### Problem requirements
In the listing below, find each line with the string "green" and report it.

### Exercise inputs
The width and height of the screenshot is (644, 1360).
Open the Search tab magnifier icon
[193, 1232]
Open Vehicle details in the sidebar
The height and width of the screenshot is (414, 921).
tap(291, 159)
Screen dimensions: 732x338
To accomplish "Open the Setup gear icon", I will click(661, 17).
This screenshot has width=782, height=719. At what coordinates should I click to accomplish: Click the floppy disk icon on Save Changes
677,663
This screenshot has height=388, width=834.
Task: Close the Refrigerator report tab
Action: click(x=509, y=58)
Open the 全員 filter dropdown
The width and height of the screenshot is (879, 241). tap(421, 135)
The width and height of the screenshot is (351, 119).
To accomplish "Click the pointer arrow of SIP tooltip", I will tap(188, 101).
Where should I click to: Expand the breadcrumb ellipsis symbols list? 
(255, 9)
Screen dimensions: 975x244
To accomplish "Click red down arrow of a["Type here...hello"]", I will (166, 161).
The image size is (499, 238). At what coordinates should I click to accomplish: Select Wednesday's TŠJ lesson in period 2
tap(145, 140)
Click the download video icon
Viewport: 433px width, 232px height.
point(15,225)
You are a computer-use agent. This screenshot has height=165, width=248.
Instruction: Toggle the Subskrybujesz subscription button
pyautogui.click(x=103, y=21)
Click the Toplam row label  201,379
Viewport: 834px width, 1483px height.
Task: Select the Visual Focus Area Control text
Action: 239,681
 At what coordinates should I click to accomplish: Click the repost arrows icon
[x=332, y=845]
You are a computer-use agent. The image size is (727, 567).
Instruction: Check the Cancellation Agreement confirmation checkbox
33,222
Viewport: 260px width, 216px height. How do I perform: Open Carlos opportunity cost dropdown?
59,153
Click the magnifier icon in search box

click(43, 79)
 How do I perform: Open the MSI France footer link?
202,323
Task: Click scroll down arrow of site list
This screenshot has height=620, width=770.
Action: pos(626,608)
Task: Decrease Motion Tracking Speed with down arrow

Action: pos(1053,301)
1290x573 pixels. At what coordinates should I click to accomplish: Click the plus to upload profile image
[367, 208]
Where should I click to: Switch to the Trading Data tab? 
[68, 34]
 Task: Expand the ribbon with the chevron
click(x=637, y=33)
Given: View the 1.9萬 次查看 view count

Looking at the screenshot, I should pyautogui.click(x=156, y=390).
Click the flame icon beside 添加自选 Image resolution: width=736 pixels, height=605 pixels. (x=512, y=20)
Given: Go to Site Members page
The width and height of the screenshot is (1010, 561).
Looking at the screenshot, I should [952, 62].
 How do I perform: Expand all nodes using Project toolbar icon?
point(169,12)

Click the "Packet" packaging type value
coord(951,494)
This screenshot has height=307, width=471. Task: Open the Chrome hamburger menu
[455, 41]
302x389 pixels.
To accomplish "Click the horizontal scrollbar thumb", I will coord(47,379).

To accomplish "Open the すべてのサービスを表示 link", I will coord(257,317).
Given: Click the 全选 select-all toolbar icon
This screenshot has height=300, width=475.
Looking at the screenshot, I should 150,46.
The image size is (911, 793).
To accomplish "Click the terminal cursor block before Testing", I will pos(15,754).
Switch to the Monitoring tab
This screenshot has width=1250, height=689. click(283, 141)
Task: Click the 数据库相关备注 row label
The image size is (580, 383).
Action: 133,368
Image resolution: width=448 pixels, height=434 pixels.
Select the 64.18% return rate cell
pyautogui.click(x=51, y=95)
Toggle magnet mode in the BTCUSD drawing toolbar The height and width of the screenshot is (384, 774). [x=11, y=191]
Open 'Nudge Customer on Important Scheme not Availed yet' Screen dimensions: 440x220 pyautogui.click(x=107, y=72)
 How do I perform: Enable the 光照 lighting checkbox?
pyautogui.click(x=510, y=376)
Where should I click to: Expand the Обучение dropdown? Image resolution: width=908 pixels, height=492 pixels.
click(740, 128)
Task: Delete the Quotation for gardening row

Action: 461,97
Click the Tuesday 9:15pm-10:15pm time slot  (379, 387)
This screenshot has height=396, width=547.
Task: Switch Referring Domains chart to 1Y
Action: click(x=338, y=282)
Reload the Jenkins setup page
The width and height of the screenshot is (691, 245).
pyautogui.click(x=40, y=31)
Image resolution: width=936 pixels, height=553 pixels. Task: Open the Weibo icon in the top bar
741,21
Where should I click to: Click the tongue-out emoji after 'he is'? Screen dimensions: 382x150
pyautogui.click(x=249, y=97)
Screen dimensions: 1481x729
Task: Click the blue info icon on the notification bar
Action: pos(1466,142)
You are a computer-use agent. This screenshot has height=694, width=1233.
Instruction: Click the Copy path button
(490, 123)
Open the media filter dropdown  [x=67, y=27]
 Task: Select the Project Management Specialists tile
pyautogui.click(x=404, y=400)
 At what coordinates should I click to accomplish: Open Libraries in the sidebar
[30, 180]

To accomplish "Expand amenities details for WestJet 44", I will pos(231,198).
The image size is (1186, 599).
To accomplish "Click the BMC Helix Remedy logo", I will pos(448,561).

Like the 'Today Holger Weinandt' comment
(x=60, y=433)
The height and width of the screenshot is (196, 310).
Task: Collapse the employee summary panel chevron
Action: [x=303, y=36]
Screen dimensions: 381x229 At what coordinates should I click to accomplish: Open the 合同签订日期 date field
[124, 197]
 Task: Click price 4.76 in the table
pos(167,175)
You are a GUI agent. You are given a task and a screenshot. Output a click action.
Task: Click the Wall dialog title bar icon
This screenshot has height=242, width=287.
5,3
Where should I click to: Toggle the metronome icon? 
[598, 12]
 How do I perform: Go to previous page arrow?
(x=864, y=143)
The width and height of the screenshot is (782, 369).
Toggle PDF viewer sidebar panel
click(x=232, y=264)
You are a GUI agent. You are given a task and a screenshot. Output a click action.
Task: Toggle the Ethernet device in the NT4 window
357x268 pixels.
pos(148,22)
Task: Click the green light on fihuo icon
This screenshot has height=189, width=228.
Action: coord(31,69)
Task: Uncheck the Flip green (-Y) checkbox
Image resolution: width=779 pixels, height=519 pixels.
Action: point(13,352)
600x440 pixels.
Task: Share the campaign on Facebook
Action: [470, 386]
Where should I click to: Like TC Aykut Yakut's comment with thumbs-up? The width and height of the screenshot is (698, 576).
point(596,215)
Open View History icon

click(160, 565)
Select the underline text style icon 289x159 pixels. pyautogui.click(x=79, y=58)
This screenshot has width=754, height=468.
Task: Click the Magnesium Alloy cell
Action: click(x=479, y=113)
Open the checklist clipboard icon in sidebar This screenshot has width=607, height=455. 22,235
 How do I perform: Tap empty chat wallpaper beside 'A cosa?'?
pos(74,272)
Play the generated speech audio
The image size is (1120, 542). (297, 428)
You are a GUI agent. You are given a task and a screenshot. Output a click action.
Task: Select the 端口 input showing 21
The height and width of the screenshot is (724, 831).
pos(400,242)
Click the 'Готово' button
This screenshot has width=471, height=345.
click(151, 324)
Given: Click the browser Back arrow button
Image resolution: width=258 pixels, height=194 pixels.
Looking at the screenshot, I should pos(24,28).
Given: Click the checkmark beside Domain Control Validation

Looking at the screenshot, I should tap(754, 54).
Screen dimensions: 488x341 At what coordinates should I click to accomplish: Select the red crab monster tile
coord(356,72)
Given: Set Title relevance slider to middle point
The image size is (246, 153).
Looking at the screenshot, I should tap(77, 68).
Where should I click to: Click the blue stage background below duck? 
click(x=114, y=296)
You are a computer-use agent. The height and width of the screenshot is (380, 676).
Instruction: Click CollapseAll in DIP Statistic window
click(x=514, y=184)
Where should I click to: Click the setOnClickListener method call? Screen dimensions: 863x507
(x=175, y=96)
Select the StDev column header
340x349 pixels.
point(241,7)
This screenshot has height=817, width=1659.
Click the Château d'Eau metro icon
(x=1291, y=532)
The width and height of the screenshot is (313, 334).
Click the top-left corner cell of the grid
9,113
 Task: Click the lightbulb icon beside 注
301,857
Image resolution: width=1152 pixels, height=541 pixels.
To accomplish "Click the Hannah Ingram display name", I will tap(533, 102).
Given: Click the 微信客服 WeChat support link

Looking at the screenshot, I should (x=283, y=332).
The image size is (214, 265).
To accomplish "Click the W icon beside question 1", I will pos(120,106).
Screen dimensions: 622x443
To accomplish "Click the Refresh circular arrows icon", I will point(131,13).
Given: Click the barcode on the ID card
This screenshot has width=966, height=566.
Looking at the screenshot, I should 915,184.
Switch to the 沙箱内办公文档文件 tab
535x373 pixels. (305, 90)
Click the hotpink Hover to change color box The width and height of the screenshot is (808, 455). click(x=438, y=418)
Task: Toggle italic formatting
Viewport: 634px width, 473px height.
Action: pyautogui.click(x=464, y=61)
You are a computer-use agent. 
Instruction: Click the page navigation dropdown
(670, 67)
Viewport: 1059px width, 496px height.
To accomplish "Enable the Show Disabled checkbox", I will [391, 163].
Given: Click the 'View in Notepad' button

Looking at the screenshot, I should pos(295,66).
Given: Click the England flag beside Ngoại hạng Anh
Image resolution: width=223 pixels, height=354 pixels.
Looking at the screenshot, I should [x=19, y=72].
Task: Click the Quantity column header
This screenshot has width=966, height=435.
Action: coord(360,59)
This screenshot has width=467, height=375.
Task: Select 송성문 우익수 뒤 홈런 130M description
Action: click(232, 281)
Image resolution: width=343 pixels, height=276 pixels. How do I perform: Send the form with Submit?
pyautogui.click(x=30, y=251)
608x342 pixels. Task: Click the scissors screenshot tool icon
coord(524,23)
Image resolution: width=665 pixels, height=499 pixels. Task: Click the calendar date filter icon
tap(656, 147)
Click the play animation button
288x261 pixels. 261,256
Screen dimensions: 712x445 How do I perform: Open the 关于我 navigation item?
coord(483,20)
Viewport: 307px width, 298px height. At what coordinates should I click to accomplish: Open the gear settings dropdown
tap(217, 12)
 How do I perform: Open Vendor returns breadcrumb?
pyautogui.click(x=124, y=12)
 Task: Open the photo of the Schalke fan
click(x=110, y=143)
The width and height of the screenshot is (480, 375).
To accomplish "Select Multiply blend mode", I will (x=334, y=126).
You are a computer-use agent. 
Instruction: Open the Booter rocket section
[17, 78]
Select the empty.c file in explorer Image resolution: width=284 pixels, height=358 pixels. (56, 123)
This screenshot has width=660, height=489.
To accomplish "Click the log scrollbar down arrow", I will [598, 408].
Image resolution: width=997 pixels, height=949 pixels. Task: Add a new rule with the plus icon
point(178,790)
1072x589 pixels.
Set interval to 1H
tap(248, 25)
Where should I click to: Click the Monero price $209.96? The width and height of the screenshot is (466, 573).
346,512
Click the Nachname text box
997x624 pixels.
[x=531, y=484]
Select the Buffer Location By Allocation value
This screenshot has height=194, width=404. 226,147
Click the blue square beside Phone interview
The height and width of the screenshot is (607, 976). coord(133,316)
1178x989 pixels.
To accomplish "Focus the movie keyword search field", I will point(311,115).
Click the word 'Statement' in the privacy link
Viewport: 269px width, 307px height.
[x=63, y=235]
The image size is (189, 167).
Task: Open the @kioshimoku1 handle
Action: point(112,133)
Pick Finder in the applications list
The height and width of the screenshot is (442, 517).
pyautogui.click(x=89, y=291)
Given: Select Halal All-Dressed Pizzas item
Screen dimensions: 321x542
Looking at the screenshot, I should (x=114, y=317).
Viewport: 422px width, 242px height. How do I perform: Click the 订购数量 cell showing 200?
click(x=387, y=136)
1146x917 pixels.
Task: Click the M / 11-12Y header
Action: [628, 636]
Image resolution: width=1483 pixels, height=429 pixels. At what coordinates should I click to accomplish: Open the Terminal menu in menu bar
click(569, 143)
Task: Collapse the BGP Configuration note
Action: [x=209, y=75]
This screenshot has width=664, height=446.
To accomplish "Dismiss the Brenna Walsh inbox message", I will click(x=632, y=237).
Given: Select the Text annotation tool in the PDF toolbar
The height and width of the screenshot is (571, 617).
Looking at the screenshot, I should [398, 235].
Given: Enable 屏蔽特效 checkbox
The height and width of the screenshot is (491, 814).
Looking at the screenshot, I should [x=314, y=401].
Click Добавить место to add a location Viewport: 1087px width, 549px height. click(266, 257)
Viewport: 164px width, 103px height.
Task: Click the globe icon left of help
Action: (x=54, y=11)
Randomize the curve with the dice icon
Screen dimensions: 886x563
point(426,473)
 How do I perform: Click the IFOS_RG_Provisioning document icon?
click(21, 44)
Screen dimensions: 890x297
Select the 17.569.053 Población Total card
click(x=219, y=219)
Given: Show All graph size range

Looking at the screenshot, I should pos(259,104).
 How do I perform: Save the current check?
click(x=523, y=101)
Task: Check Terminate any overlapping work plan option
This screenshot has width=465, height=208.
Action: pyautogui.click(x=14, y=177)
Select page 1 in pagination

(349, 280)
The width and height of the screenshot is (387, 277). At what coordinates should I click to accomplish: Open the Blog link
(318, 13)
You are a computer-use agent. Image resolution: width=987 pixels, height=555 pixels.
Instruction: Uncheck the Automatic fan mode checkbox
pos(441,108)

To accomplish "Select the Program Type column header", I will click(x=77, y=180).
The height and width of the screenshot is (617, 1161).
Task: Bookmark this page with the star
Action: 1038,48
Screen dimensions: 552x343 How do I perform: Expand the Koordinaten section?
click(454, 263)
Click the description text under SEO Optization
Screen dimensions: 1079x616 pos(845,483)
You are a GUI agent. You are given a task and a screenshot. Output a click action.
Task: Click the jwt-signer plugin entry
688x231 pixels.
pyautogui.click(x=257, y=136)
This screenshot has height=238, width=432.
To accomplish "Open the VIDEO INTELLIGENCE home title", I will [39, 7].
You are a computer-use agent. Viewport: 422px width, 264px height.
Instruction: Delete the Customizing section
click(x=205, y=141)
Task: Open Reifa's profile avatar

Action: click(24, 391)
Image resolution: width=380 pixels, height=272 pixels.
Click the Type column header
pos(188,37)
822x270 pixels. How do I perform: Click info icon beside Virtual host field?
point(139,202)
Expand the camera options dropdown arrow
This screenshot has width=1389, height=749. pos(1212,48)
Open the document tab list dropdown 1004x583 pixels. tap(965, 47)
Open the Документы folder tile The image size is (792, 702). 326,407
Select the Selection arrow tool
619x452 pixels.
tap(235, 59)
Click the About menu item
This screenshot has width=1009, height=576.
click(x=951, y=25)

### Result
Task: Click the green light on fihuo icon
Task: Uncheck the Flip green (-Y) checkbox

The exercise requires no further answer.